A Guide to Salaries

A salary is a regular type of payment from an employer to an individual, which can be legally defined in an employment agreement. It is compared with piece wages, in which every completed job, work hour or other unit is paid individually, and not on a regular basis. Hourly workers are paid at the end of the day; salaried employees receive their salaries after a given number of hours. The salary may also be scheduled according to a specific date, which is referred to as a payday. A salary may also be determined by an individual’s performance, such as the number of years worked with the organization.

There are certain differences between hourly and salaried employees. For example, most companies set their own minimum wages. These are usually higher for employees hired after a specific amount of time. Some companies offer training programs to help new employees understand the differences between hourly and salaried wages. Many employees prefer the former over the latter.

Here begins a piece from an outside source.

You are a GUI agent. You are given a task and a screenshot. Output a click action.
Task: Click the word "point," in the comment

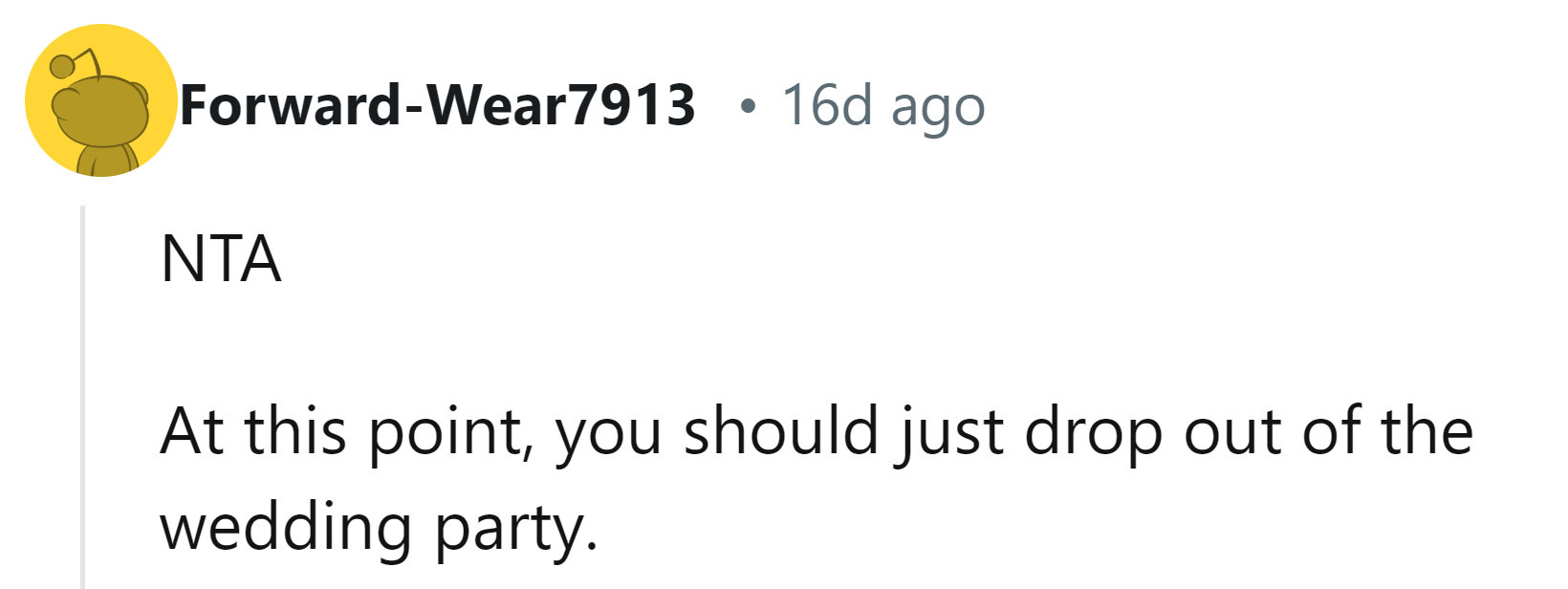tap(446, 433)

Hourly wage employees may also be paid less in some cases. The amount of the bonus may also depend on the company’s policy regarding bonuses. For example, some companies award yearly bonuses. This practice is often controversial, as it can give employees an incentive to work more hours, thus allowing them to receive more money per hour worked.

The difference between an hourly employee who receives a bonus depends on the terms of the contract between the two parties. In general, however, an employee who receives a salary will not receive additional compensation for any overtime hours he works. This differs from a commission system, in which overtime compensation is often times included. Some companies also allow for commission earning, in which a percentage of the total sales is set aside, then given to employees as compensation for their sales. This is typically done on a monthly basis.

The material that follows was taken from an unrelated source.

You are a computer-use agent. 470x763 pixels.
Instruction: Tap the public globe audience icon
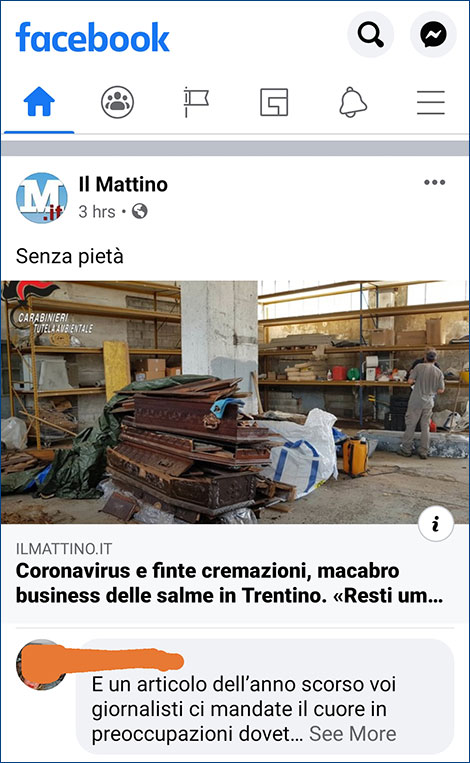tap(140, 211)
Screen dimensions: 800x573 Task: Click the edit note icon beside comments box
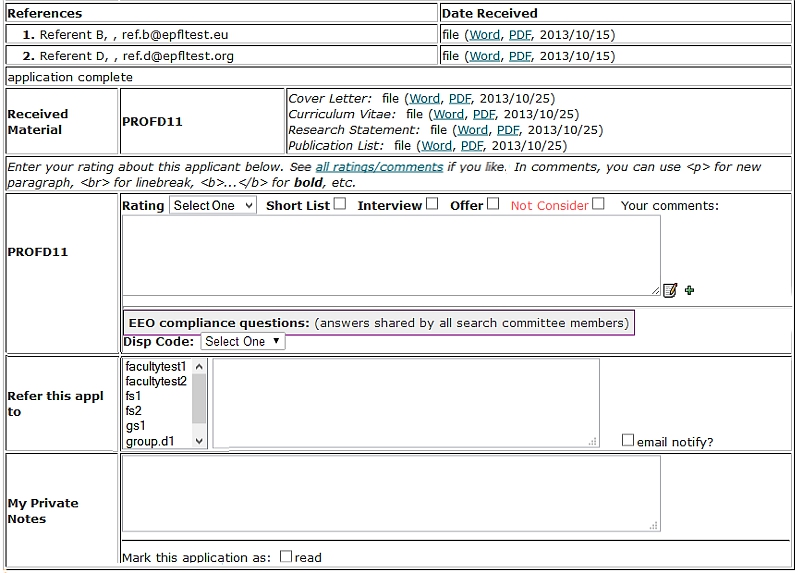click(670, 290)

Most salaried workers are entitled to a small part of their base salary, called the benefit package. Most employee benefits packages are made up of an annual salary, and some benefits include insurance plans, dental coverage, vision care, paid time off, paid holidays, paid sick leave, and retirement benefits. Depending on the benefits package, this portion of the salary may vary, though some benefits, like vision care, may not be taxable. If an employee does not earn enough in a particular year to earn a dividend, the employer is not legally required to pay that person’s full benefit. This benefit is called a prorated salary, and basically means that the salary earned each year is less than the prorated amount the company would owe them if the employee had retired that year and received their entire prorated annual salary. Both the prorated and annual salary are considered part of the executive compensation package.

Companies may pay their employees different wages for different reasons. Chief among these reasons are economic downturns, low demand for labor, and bad economy. Some companies still pay the same wages to employees who have been with the company for many years, regardless of economic conditions, as they feel it is important for the company to have a strong base of workers that have been loyal to the business over the years.